### Goal
Convert every line of the listing below into a JSON list of strings, one string per line, skipping any blank lines. Omit the pictures from your answer.

[Records]
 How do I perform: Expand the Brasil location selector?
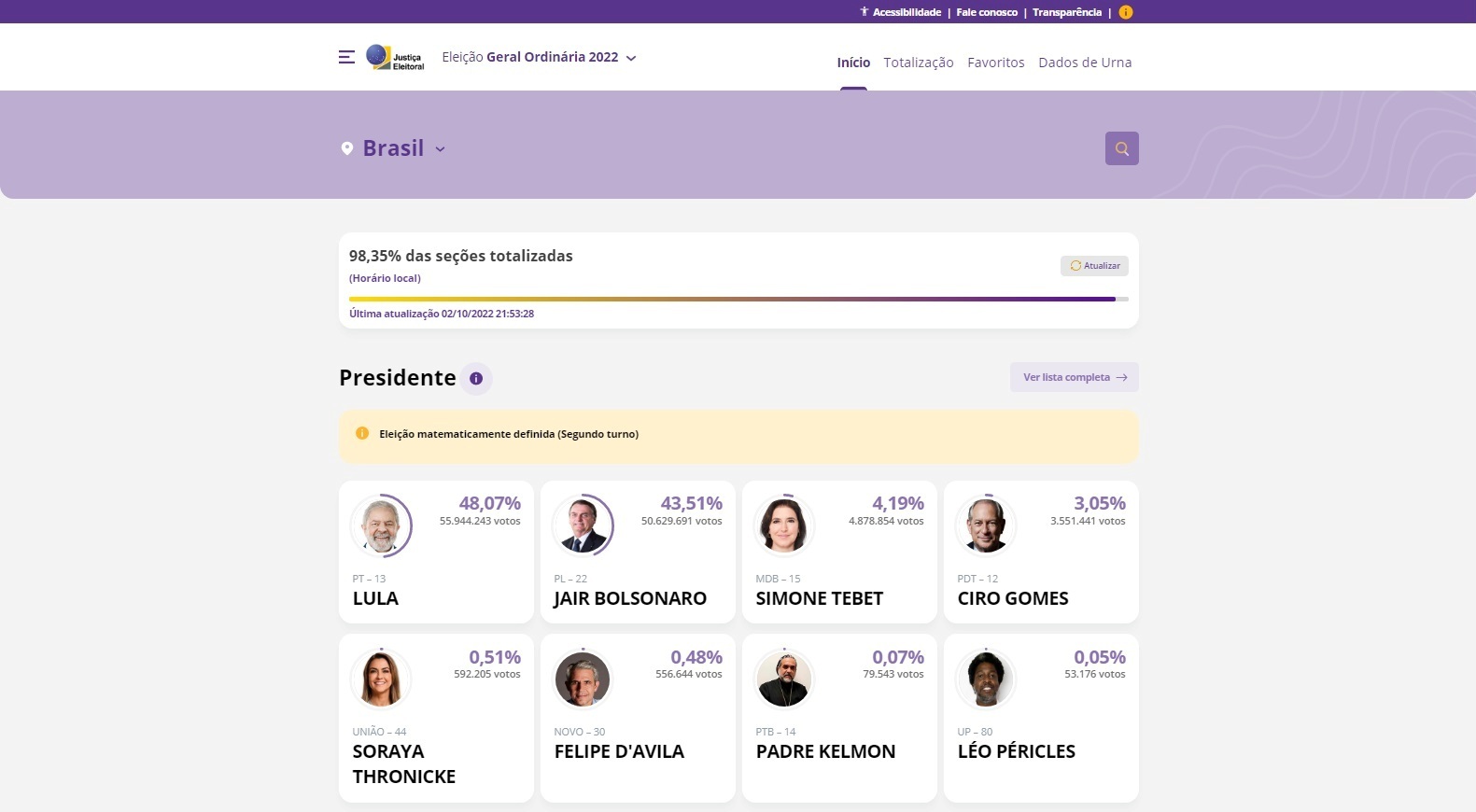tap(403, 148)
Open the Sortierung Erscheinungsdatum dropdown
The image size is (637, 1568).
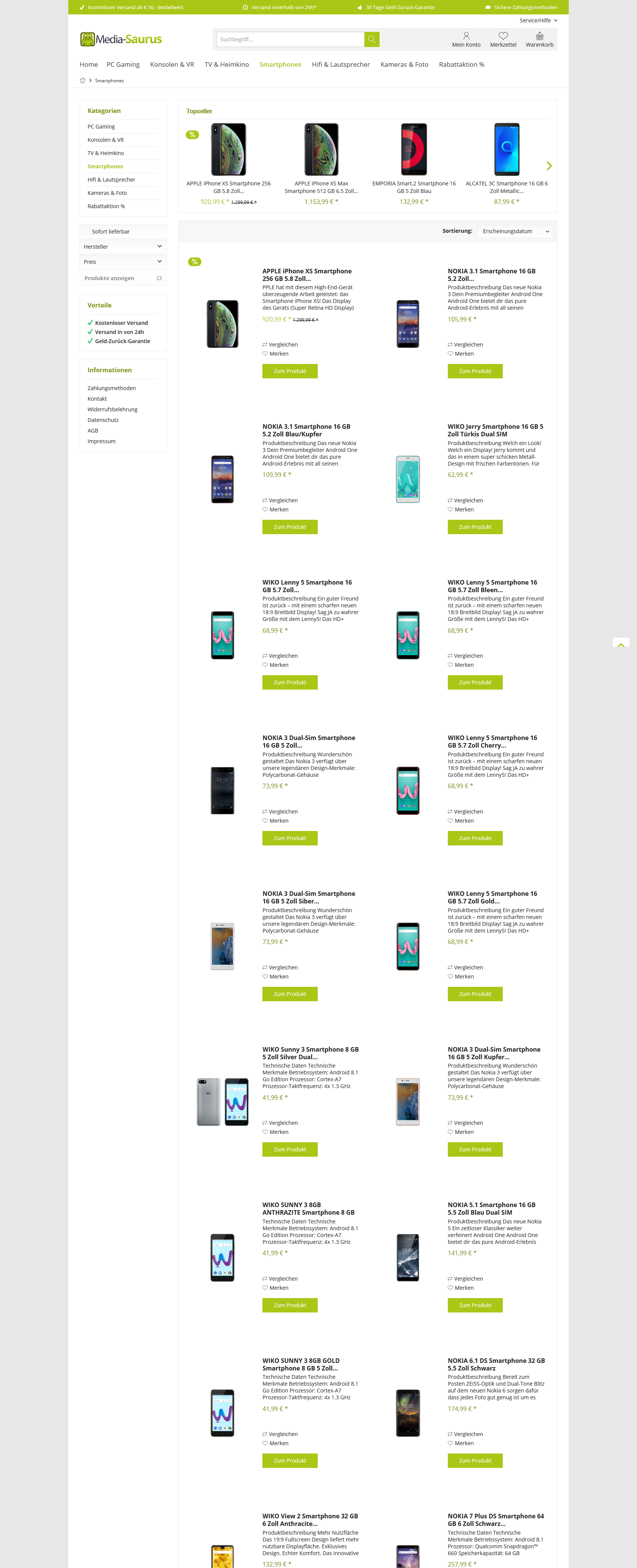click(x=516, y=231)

### The completed task
[
  " How do I perform: Expand the Brasil location selector?",
  "tap(403, 148)",
  "Open the Sortierung Erscheinungsdatum dropdown",
  "The image size is (637, 1568).",
  "click(x=516, y=231)"
]